Courtesy of a compelling post and image today in a nostalgic Facebook group, which I am a member, I was reminded of The World Book encyclopedia. My parents purchased a set sometime in the late 1960s from a door-to-door salesman. It seems legitimate door-to-door salespersons really existed once upon a time, and that regular folks occasionally even purchased the things they were peddling. People coming to my door nowadays are, foremost, looked upon with great suspicion and completely ignored if possible.
Anyway, back to more pleasant thoughts and The World Book encyclopedia redux, which resurrected countless memories of school reports researched entirely within these thorough sources of information. Since computers and plagiarism software didn’t yet exist, our teachers had to deduce the Holmesian old-fashioned way whether or not little Jimmy and Mary Pat were turning in someone else’s intellectual property and claiming it as their own.

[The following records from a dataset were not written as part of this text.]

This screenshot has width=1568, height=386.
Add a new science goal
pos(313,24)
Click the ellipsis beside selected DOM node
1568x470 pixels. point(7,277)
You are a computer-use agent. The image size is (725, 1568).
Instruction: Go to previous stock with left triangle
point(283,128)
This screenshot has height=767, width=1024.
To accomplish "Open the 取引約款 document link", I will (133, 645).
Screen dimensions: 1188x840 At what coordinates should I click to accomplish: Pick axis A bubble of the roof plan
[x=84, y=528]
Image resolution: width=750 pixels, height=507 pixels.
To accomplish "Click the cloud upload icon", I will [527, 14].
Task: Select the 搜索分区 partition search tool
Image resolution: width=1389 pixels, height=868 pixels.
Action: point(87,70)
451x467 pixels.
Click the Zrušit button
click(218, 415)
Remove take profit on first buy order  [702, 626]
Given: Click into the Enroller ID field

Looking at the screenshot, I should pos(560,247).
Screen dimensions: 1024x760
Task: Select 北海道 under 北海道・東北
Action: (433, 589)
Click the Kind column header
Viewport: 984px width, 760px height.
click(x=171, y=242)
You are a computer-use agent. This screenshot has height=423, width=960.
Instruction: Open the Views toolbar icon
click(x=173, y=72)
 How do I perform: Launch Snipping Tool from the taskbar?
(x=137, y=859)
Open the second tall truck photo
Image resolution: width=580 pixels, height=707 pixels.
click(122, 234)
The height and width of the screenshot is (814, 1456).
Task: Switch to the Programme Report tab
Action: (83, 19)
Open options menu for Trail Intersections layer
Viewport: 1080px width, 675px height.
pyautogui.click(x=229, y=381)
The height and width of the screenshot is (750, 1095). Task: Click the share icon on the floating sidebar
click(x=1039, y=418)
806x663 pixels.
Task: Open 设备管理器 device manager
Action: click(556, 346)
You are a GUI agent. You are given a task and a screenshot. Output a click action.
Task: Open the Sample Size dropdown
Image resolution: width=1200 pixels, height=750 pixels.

The World Book didn’t end with its A to Z reservoir of facts on everything from history to science to sports. Annually, the company forwarded its customers a special yearbook, updating the major scientific and technical breakthroughs, watershed cultural shifts, big news stories, and more. I don’t know why, but the things that fascinated me most in those yearbooks were their “Death of Notable Persons” sections. As a youth, I recall combing these lists of recently deceased celebrities, politicians, scientists, businesspersons, et al. There’s no substitute for a dead person to spur interest in all that he or she did to be included in a “Death of Notable Persons” roster in The World Book encyclopedia. I am happy to report that The World Book lives on in the digital age. I fear, though, that kids today don’t give too much thought to dead people of note, because for most of them life began yesterday.